Its future is laid out as Shelley supposed over 200 years ago: an impending colossal Wreck.

By some alchemist’s trick in reverse it has managed to turn a rich liquor of oil and gas into half-empty concrete towers, many only part-built on their pedestals.

It has tried to diversify from a dependence on oil wealth: but within a generation it has swapped one set of stranded assets for another class.

As microcosm, in existence and in time, its rise and fall stands as metaphor for any nation cursed with large reserves of exportable oil and gas.

Beyond the city boundaries this simulacrum of a “developed economy”, lone and level sands stretch far away.


Consider and compare the Dubai General Market Index with the US S&P 500 over the past five years (during which oil prices have dropped 40%).

Note: Source, Bloomberg

Dubai can claim its GDP is 90% non-oil related, but the shadow of oil in the United Arab Emirates, of which Dubai is part, is long.

Its large-producing relative, Abu-Dhabi, has shouldered Dubai’s diversification and debts for decades.

Only seven nations in the world export above 2mb/d of oil, or put another way can command over $50bn / year gross revenues selling it (at $60/bbl), and so can try to make a living from it.

Source: Wikipedia

Of those seven, Russia, the US and Canada have economies that manage oil and gas cycles via diversification.

The other four – Saudi Arabia, Iraq, Kuwait and the UAE – rely almost totally on oil and oil products for cash and GDP.

These cursed few are now out of time to diversify.

Brute force energy turns out to be a short-term play.

To rely on oil and gas – a random endowment of crude fuels – as your dominant source of wealth was, it seems, a one or two-generation invention.

Energy, a far greater concept than mere carbon, has numerous forms.

The historic brawn of extraction and combustion has ceded overnight to the almost-imperceptible universal technologies of energy conversion: and common access now shifts substantial energy reserves from the few to all.

Solar, wind and battery-storage now allow every nation on earth to generate at least a sizeable fraction of their own energy locally, and begin the long march away from import dependency.

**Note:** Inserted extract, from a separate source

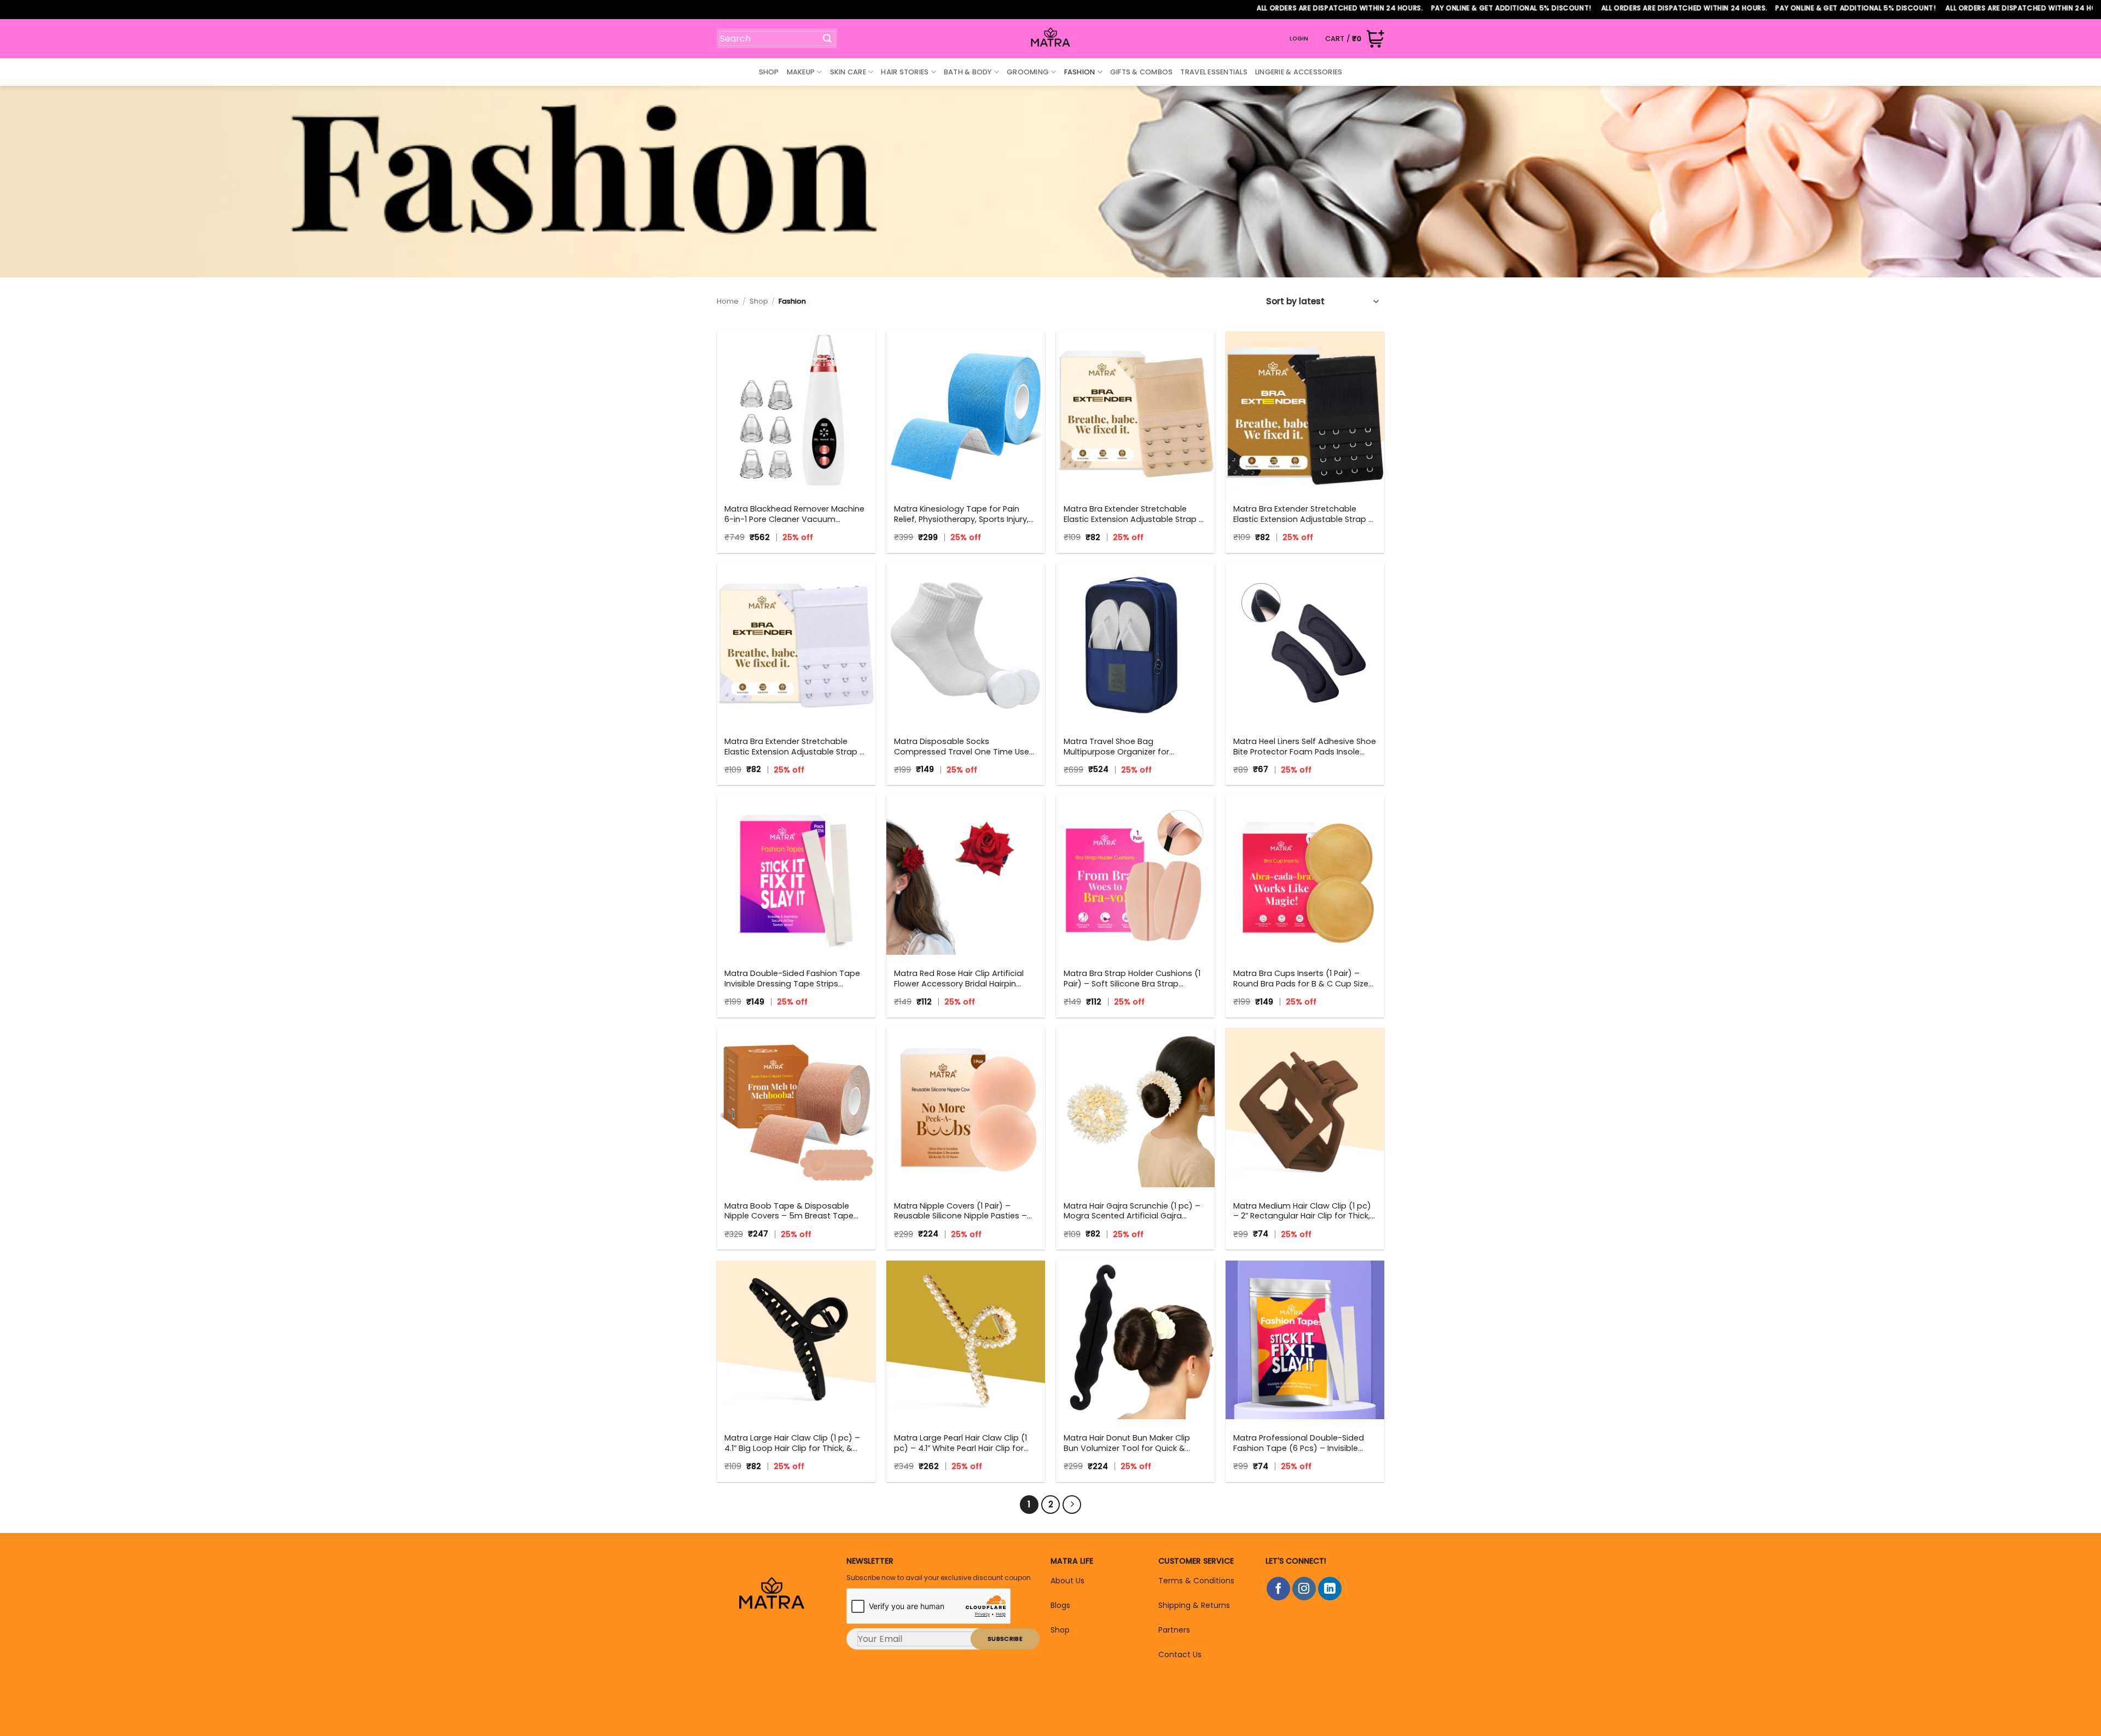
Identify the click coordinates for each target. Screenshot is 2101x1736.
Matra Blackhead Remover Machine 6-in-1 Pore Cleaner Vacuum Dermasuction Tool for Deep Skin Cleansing (794, 514)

These technologies will soon account for over 10% of global power production, and continue to grow quickly.

Even transportation has leapt the energy species barrier – electricity now swallows the annual growth in vehicle energy demand, attacking oil’s final fortress.

Thus for almost four years the main oil exporting nations (OPEC and Russia) have attempted to force prices up via production constraints even as demand has slowed, and other supplies from around the world have grown.

But that doesn’t trick arithmetic. At best prices have become becalmed at about $60/bbl, whilst volumes have had to decline. Result, less revenue as far out into the future as is able to be seen.

Even Saudi Arabia has had to start selling off parts of its state oil firm in a gesture part confidence, part concern.

Centuries before Shelley, other writers also pondered the vastness of the long-term:

But at my back I always hear
Time’s wingèd chariot hurrying near;
And yonder all before us lie
Deserts of vast eternity.

Ignoring the heft and bulk of their grand infrastructure, oil and gas producers should perhaps heed the lightness of verse more, and confront the fate of their energy.

Dubai never quite existed: it is almost certain only poets will ever understand it.